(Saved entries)
= = = = = = =

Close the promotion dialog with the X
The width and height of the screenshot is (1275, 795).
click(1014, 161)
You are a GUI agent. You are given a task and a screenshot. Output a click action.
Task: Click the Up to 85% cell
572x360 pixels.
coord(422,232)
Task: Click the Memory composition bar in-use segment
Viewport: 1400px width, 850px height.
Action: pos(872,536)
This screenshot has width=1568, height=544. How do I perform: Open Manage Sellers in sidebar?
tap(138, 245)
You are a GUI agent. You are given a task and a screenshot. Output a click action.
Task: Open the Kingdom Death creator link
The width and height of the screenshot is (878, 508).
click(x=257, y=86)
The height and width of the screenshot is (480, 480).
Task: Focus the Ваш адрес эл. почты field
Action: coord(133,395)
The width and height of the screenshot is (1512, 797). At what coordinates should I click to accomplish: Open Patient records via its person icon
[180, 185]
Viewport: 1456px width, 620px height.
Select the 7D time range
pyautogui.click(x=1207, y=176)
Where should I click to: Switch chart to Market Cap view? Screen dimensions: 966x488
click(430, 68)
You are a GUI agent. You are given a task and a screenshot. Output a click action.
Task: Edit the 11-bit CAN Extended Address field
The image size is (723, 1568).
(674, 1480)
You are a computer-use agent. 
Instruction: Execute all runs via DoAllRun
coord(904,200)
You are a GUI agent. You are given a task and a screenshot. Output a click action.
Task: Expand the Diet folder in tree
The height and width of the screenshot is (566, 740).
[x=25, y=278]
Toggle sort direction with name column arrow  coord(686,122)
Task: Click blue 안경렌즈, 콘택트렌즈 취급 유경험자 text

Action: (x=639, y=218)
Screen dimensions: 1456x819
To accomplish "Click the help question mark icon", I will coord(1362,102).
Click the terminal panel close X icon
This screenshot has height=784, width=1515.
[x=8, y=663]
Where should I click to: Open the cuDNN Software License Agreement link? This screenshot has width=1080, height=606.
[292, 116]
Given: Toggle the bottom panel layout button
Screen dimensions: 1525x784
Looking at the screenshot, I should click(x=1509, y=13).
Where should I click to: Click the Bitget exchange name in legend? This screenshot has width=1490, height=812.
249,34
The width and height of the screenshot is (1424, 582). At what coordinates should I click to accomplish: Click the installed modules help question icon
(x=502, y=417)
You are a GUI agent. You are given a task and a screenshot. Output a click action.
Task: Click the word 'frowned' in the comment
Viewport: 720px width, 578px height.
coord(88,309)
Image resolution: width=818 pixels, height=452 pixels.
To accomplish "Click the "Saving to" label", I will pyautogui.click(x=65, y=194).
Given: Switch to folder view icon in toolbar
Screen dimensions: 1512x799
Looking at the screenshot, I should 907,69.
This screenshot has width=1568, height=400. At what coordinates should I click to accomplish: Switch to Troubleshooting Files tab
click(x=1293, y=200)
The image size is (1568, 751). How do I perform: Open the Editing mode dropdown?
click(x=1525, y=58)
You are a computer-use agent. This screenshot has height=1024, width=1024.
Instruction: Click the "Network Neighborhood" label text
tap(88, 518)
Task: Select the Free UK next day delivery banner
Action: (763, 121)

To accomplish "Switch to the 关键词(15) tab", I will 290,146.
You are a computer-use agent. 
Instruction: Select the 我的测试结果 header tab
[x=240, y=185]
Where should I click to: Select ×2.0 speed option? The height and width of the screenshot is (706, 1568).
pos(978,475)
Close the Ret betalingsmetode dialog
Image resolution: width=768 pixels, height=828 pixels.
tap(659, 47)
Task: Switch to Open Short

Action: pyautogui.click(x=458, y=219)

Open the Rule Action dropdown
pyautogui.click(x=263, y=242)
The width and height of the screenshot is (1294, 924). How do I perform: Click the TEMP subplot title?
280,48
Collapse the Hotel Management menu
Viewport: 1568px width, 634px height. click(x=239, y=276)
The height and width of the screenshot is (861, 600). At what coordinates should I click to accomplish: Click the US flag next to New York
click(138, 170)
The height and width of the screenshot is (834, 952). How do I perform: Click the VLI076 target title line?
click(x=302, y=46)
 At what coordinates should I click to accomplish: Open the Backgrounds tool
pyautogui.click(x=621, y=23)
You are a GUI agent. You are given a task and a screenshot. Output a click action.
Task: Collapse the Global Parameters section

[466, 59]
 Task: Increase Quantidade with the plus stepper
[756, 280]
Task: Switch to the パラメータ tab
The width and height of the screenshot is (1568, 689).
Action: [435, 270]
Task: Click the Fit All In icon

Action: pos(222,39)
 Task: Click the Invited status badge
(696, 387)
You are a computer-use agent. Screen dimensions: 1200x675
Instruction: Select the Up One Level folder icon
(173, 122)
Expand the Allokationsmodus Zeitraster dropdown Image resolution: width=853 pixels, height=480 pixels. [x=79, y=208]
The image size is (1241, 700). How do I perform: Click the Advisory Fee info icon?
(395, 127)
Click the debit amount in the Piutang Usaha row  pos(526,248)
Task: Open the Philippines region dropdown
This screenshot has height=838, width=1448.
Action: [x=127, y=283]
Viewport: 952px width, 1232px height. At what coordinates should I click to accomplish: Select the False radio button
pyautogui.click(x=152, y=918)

= = = = = = =

-- Instructions to follow --
With no line skipped, copy the entries exactly as written.

-- Written solution --
Close the promotion dialog with the X
The width and height of the screenshot is (1275, 795).
click(1014, 161)
You are a GUI agent. You are given a task and a screenshot. Output a click action.
Task: Click the Up to 85% cell
572x360 pixels.
coord(422,232)
Task: Click the Memory composition bar in-use segment
Viewport: 1400px width, 850px height.
Action: pos(872,536)
This screenshot has width=1568, height=544. How do I perform: Open Manage Sellers in sidebar?
tap(138, 245)
You are a GUI agent. You are given a task and a screenshot. Output a click action.
Task: Open the Kingdom Death creator link
The width and height of the screenshot is (878, 508).
click(x=257, y=86)
The height and width of the screenshot is (480, 480).
Task: Focus the Ваш адрес эл. почты field
Action: coord(133,395)
The width and height of the screenshot is (1512, 797). At what coordinates should I click to accomplish: Open Patient records via its person icon
[180, 185]
Viewport: 1456px width, 620px height.
Select the 7D time range
pyautogui.click(x=1207, y=176)
Where should I click to: Switch chart to Market Cap view? Screen dimensions: 966x488
click(430, 68)
You are a GUI agent. You are given a task and a screenshot. Output a click action.
Task: Edit the 11-bit CAN Extended Address field
The image size is (723, 1568).
(674, 1480)
You are a computer-use agent. 
Instruction: Execute all runs via DoAllRun
coord(904,200)
You are a GUI agent. You are given a task and a screenshot. Output a click action.
Task: Expand the Diet folder in tree
The height and width of the screenshot is (566, 740).
[x=25, y=278]
Toggle sort direction with name column arrow  coord(686,122)
Task: Click blue 안경렌즈, 콘택트렌즈 취급 유경험자 text

Action: (x=639, y=218)
Screen dimensions: 1456x819
To accomplish "Click the help question mark icon", I will coord(1362,102).
Click the terminal panel close X icon
This screenshot has height=784, width=1515.
[x=8, y=663]
Where should I click to: Open the cuDNN Software License Agreement link? This screenshot has width=1080, height=606.
[292, 116]
Given: Toggle the bottom panel layout button
Screen dimensions: 1525x784
Looking at the screenshot, I should click(x=1509, y=13).
Where should I click to: Click the Bitget exchange name in legend? This screenshot has width=1490, height=812.
249,34
The width and height of the screenshot is (1424, 582). At what coordinates should I click to accomplish: Click the installed modules help question icon
(x=502, y=417)
You are a GUI agent. You are given a task and a screenshot. Output a click action.
Task: Click the word 'frowned' in the comment
Viewport: 720px width, 578px height.
coord(88,309)
Image resolution: width=818 pixels, height=452 pixels.
To accomplish "Click the "Saving to" label", I will pyautogui.click(x=65, y=194).
Given: Switch to folder view icon in toolbar
Screen dimensions: 1512x799
Looking at the screenshot, I should 907,69.
This screenshot has width=1568, height=400. At what coordinates should I click to accomplish: Switch to Troubleshooting Files tab
click(x=1293, y=200)
The image size is (1568, 751). How do I perform: Open the Editing mode dropdown?
click(x=1525, y=58)
You are a computer-use agent. This screenshot has height=1024, width=1024.
Instruction: Click the "Network Neighborhood" label text
tap(88, 518)
Task: Select the Free UK next day delivery banner
Action: (763, 121)

To accomplish "Switch to the 关键词(15) tab", I will 290,146.
You are a computer-use agent. 
Instruction: Select the 我的测试结果 header tab
[x=240, y=185]
Where should I click to: Select ×2.0 speed option? The height and width of the screenshot is (706, 1568).
pos(978,475)
Close the Ret betalingsmetode dialog
Image resolution: width=768 pixels, height=828 pixels.
tap(659, 47)
Task: Switch to Open Short

Action: pyautogui.click(x=458, y=219)

Open the Rule Action dropdown
pyautogui.click(x=263, y=242)
The width and height of the screenshot is (1294, 924). How do I perform: Click the TEMP subplot title?
280,48
Collapse the Hotel Management menu
Viewport: 1568px width, 634px height. click(x=239, y=276)
The height and width of the screenshot is (861, 600). At what coordinates should I click to accomplish: Click the US flag next to New York
click(138, 170)
The height and width of the screenshot is (834, 952). How do I perform: Click the VLI076 target title line?
click(x=302, y=46)
 At what coordinates should I click to accomplish: Open the Backgrounds tool
pyautogui.click(x=621, y=23)
You are a GUI agent. You are given a task and a screenshot. Output a click action.
Task: Collapse the Global Parameters section

[466, 59]
 Task: Increase Quantidade with the plus stepper
[756, 280]
Task: Switch to the パラメータ tab
The width and height of the screenshot is (1568, 689).
Action: [435, 270]
Task: Click the Fit All In icon

Action: pos(222,39)
 Task: Click the Invited status badge
(696, 387)
You are a computer-use agent. Screen dimensions: 1200x675
Instruction: Select the Up One Level folder icon
(173, 122)
Expand the Allokationsmodus Zeitraster dropdown Image resolution: width=853 pixels, height=480 pixels. [x=79, y=208]
The image size is (1241, 700). How do I perform: Click the Advisory Fee info icon?
(395, 127)
Click the debit amount in the Piutang Usaha row  pos(526,248)
Task: Open the Philippines region dropdown
This screenshot has height=838, width=1448.
Action: [x=127, y=283]
Viewport: 952px width, 1232px height. At what coordinates should I click to accomplish: Select the False radio button
pyautogui.click(x=152, y=918)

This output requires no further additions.